Selling into strength or quickly cutting at short-term moving averages protects your portfolio from too much damage. That means we often don't give positions much room to drop before we exit. So what happens if the stock rebounds? That often means buying it right back.
Swing Trading Example: XLY
Last month, this column analyzed a position in the SPDR Consumer Discretionary ETF. After a solid gain from a postelection bump, we exited the position to protect our gains as it broke below its 10-day moving average line (1). Even though it was rebounding at the time of the article (2), we noted a concern with one of the larger positions in the ETF, Amazon.com, which had been lagging.
But the next trading day, things shifted and we added XLY right back on to SwingTrader (3).
It's easy enough to look at such a trade and refuse to buy a position just because it's at a higher price than you just sold. But the market is constantly giving you new information. If you don't adjust your thinking, you could see opportunities pass you by.
Mike Webster shares how he uses the relative strength line to make decisions
Using Market Feedback To Adjust Positions
Not only did we add the position back, we also made it larger once we made progress (4). In this way you get more money into what's working. We are also watching for sell signals on the way up or opportunities to sell into strength.
We had a 10% profit from our entry and a downside reversal in XLY tested our resolve (5). The low of that day gave us a potential exit close to the peak. But XLY kept going higher.
At the next reversal, however, we decided to lock in some profits and reduce the position (6). As is often the case, the ETF kept going higher (7). Though we didn't participate as much, we still retained part of our position. It was another example of the market giving feedback that the position was strong — at least temporarily.
Fed Reaction Hits Leaders Hard
Fed days can often bring volatility and this last meeting did so in spades. With a portfolio aggressively positioned bullish, the negative reaction Wednesday required cutting losses and protecting profits. We exited our remaining position in XLY at a lower price than our prior sell a few days before (8). While our upside participation was reduced, so was our downside participation when the market started tumbling.

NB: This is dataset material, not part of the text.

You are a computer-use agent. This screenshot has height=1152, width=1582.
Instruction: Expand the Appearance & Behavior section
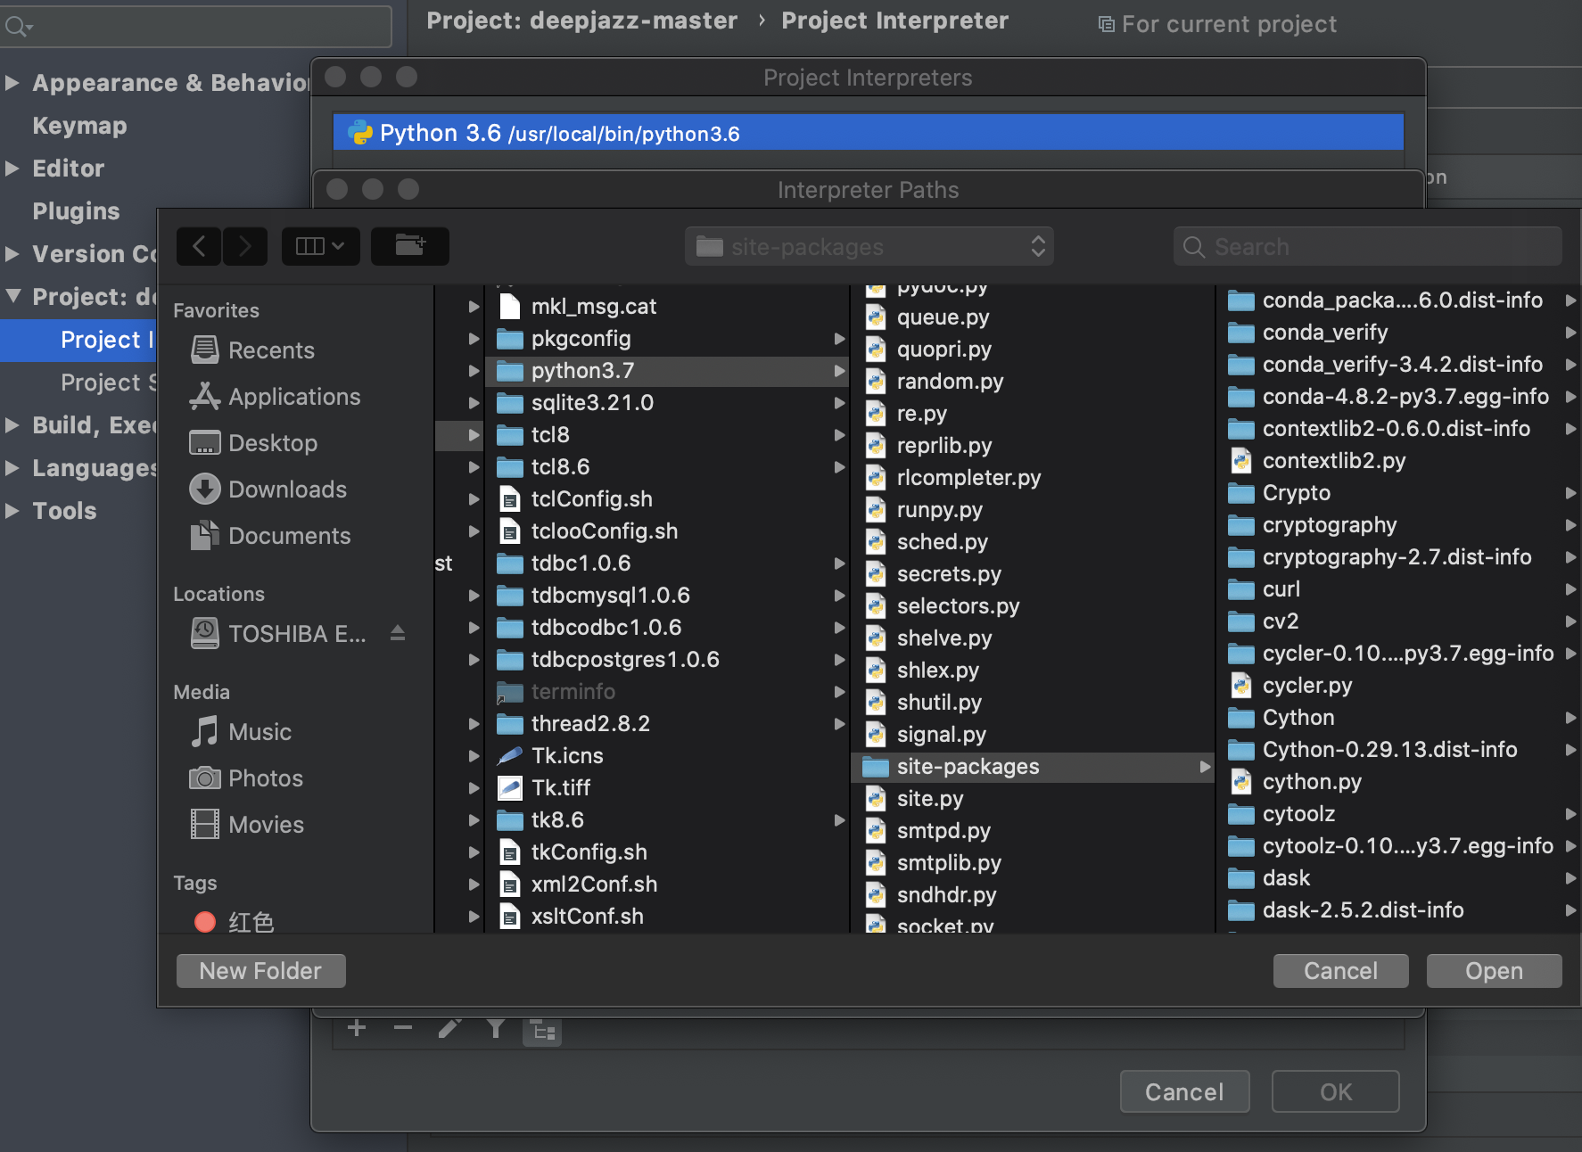pyautogui.click(x=12, y=82)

But continuing to get market feedback remains important. As money shifted back to leading stocks of the last couple months, XLY saw a nice bounce and support at its 21-day line (9). It gave us another chance to buy the position back on the upside reversal. Now with our entry day low providing a clear area where we can get feedback if we are wrong, we have a low-risk entry with a lot of upside potential. All because we are willing to buy positions back.